Schriftliche Aufgaben ->
1 > Drucken Sie aus dem Ausgangstext den Abschnitt von „Ein Raumkonzept nach“ bis „ist Feng Shui?“ wortgetreu ab.
2 > Wann wurden laut Ausgangstext wahrscheinlich die ersten Grundlagen des Feng Shui gelegt?

Ausgangstext ->
....................

Jutta Bläsius
"Erst baut der Mensch ein Haus, dann formt das Haus den Menschen." (Josef Frank)
Kinder verbringen heute einen Großteil ihrer Zeit in Kitas. Bildung, Erziehung, Betreuung - all dies findet in den Räumlichkeiten und im Außenbereich der Institutionen statt. Die Gestaltung der Räume spielt daher eine wichtige Rolle.
Damit Kinder - und natürlich auch Erwachsene - sich in ihrer Einrichtung rundum wohl fühlen, müssen verschiedene Bedingungen optimiert sein. Viele Raumkonzepte für Kinderbetreuungseinrichtungen, auch solche, die sich an bestimmten pädagogischen Konzepten orientieren (Montessori, Reggio-Pädagogik), existieren bereits und berücksichtigen im besten Fall die Bedürfnissen der Kinder und die der Erwachsenen.
Ein Raumkonzept nach Feng Shui kann dazu beitragen, sich auf neue Art und Weise mit Räumen und deren Gestaltung auseinander zu setzen. Es ist dabei zunächst unerheblich, ob ein bestimmtes pädagogisches Konzept "in den Raum" gebracht werden muss. Die Idee, die hinter dieser Jahrtausende alten Lehre steckt, lässt sich in allen Räumen, sowohl im Innen als auch im Außen, integrieren.
Was ist Feng Shui?
Der Ursprung des Feng Shui ist nicht eindeutig festzusetzen. Die ersten Grundlagen wurden wahrscheinlich ca. 770-221 v. Chr. gelegt.

....................

Rohdaten ->

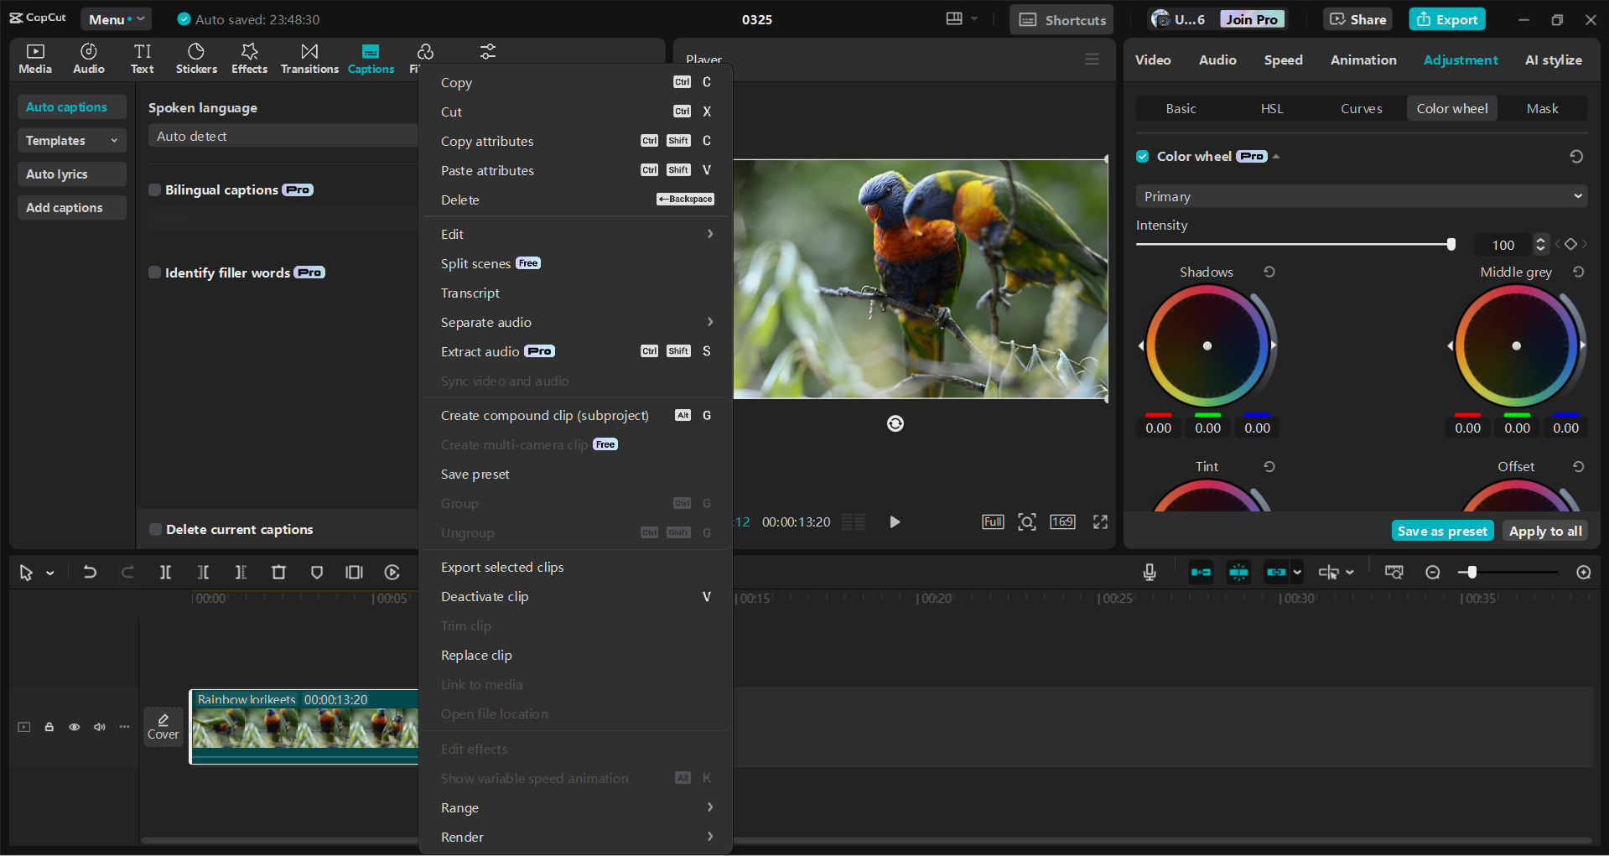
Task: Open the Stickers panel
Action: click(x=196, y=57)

....................

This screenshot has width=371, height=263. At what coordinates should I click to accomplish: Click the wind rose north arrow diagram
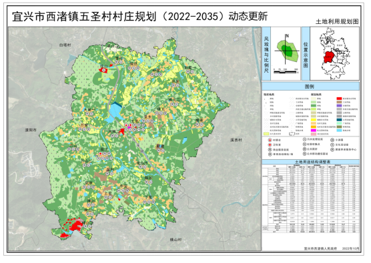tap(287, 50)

....................

Lösungen ->
1 >
Ein Raumkonzept nach Feng Shui kann dazu beitragen, sich auf neue Art und Weise mit Räumen und deren Gestaltung auseinander zu setzen. Es ist dabei zunächst unerheblich, ob ein bestimmtes pädagogisches Konzept "in den Raum" gebracht werden muss. Die Idee, die hinter dieser Jahrtausende alten Lehre steckt, lässt sich in allen Räumen, sowohl im Innen als auch im Außen, integrieren.
Was ist Feng Shui?

2 > Wahrscheinlich ca. 770-221 v. Chr.